Google posted a strong quarter this past week the company is reporting revenue of $38.9 billion, up 19 percent year-over-year. Microsoft reported revenue of $33.7 billion, net income of $12.4 billion, and an operating income of $12.4 billion.

Google profits hit $9.9 billion, up 201 percent over a year ago. Google went on to say on their earnings call that the launch of Pixel 3A in May, there much cheaper of the flagship Pixel phone series is part of the reason Pixel unit sales in Q2 grew more than two times from the previous year.

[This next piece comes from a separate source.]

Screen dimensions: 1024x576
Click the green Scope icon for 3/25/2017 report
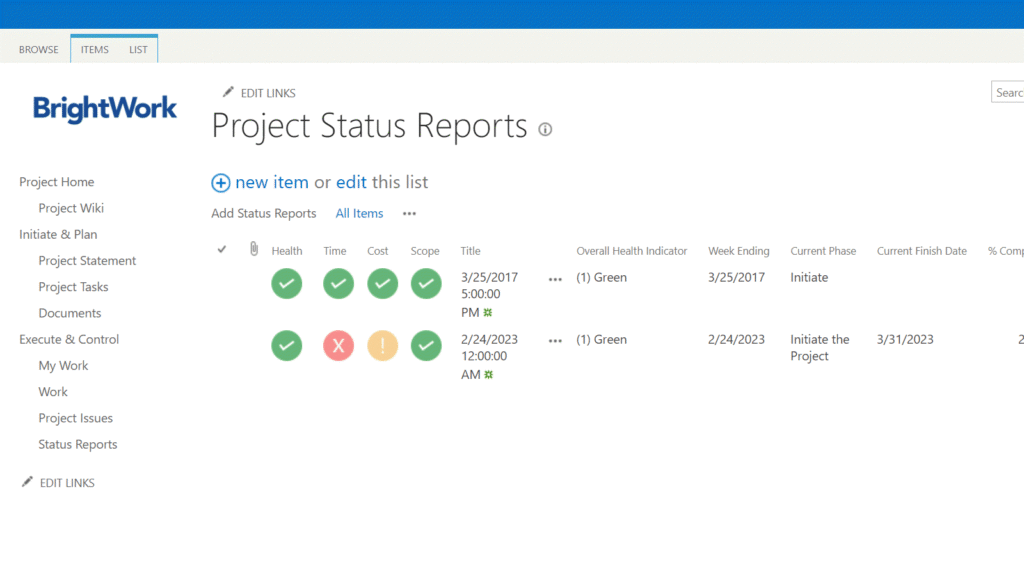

Googles hardware division which is boosting revenues up 40 percent to $6.2 billion. Which covers all of the Googles outward-facing consumer services is bigger than Microsoft entire Surface hardware business as Microsoft Surface revenue has grown by 14%, totaling $1.3 billion. Microsoft does not release Xbox numbers often, but my guess is Microsoft entire hardware business of Surface and Xbox do not even come close to Googles entire consumer market share even with Xbox live.

Google’s Cloud generated revenues of about $2 billion in the quarter, a far cry from the $8.4 billion that Amazon AWS generated and Microsoft $11 billion in the same time period. Google is a distant number three after AWS and Microsoft Azure in the cloud market.

Google did not mention any more Gsuite subscription numbers they are still reporting 5 million paying users and 70 million G Suite for Education users. I would like to point out Google or Microsoft for education customers do not pay. Microsoft is boasting 180 million active Office 365 users and 1.2 billion people paying for some form of Office365 service.

Microsoft Office Commercial products and cloud services revenue increased by 14%, with Office 365 Commercial revenue growing by 31%. Office Consumer products and cloud services grew by 6%, with Office 365 Consumer subscribers growing to 34.8 million. LinkedIn also saw a strong growth of 25% in revenue, and Dynamics 365 revenue grew by 45%.

Google’s revenues from advertising were $32.6 billion, or 81 percent of its total revenues while Microsoft’s Search advertising business saw an increase of 9% in revenue which most estimate is about is less than $180 million in revenue. What this shows is the second-largest player is Search trails way behind Google in revenue. But in Microsoft defense, it’s not their primary business-like Google. Steller quarter for both Microsoft and Google both companies are doing great in their own ways.